[Dataset items]
:::::

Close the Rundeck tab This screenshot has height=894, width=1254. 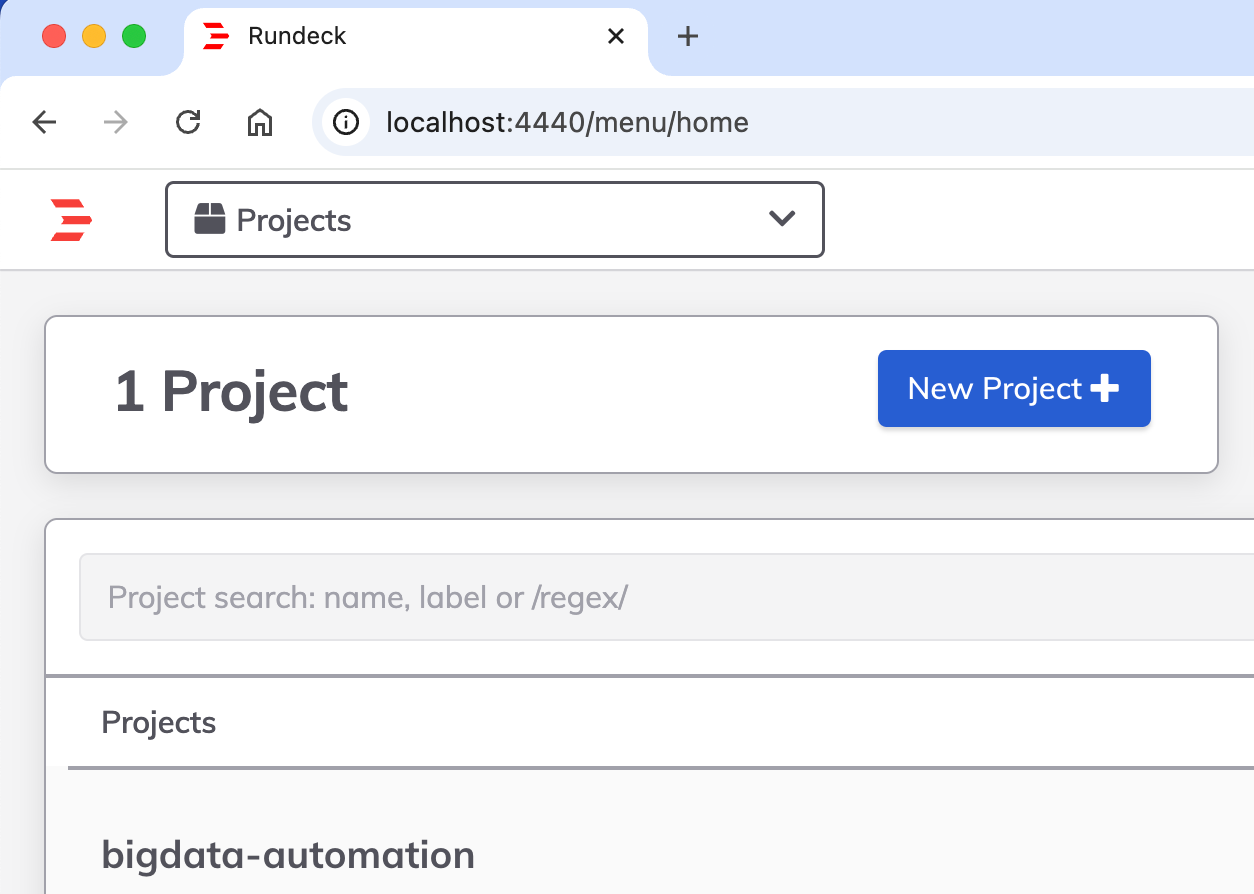click(616, 36)
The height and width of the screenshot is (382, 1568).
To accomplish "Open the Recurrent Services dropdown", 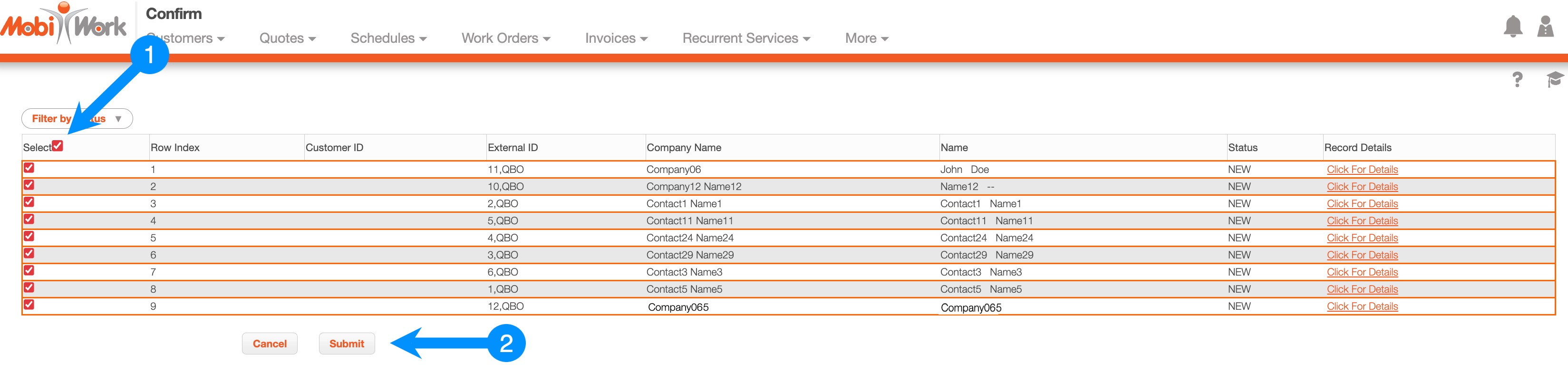I will point(745,38).
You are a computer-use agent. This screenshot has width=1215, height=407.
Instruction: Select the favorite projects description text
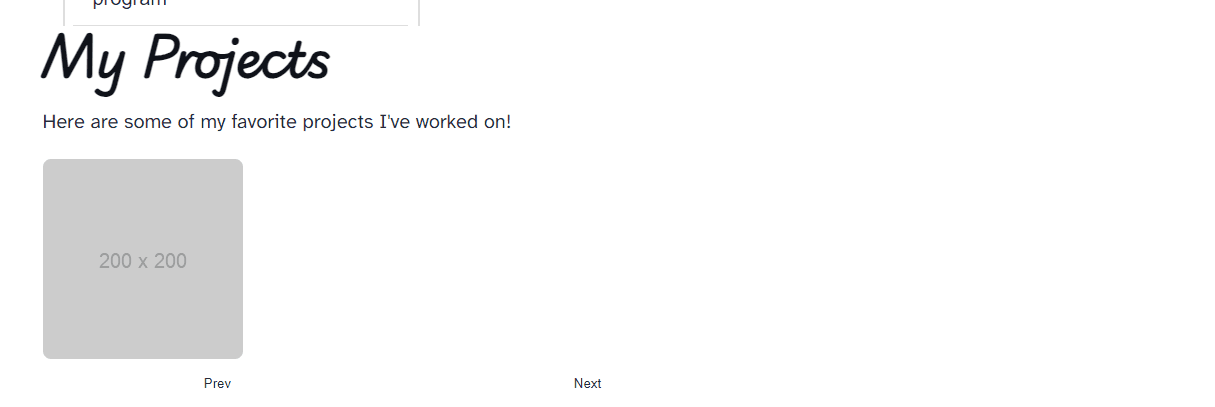click(276, 123)
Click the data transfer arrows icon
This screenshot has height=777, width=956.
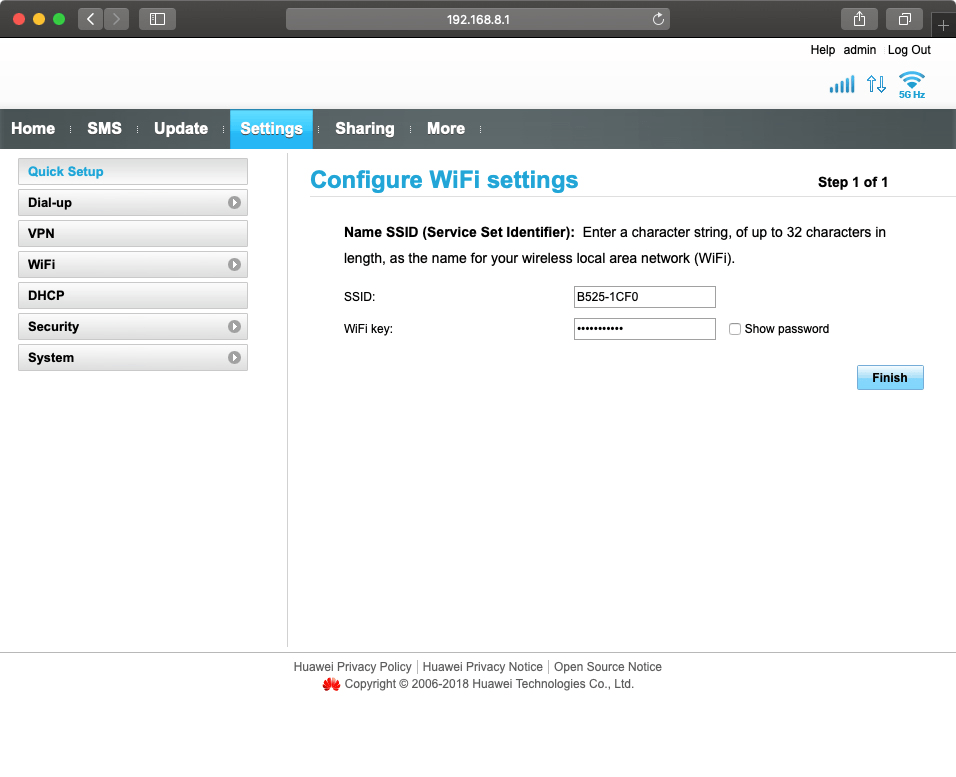tap(876, 85)
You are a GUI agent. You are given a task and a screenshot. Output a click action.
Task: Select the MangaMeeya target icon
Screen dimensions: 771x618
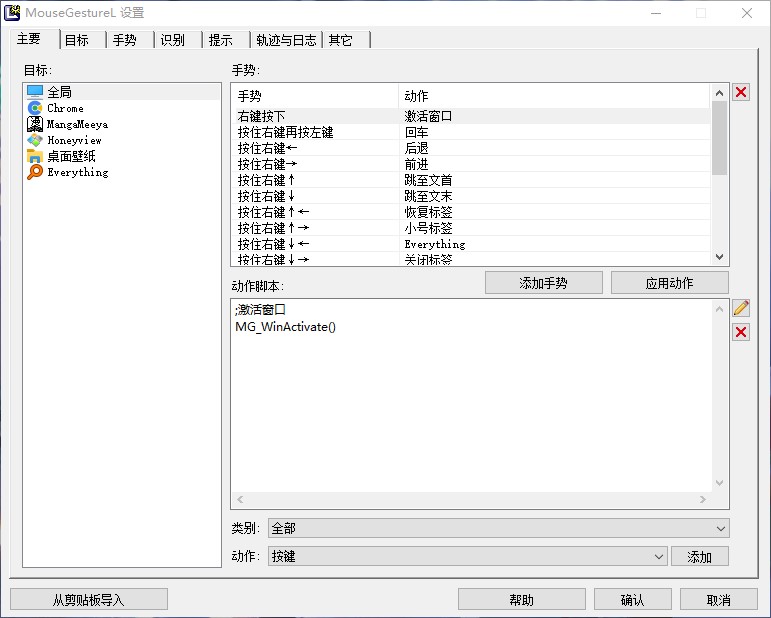point(35,124)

:::::

* EXERCISE GOAL
Where the line with "Click the data transfer arrows icon" appears, begin there and transcribe exactly through the last line of the data, leaving all pictures aside.

* REPLY
Click the data transfer arrows icon
This screenshot has height=777, width=956.
tap(876, 85)
You are a GUI agent. You are given a task and a screenshot. Output a click action.
Task: Select the MangaMeeya target icon
Screen dimensions: 771x618
point(35,124)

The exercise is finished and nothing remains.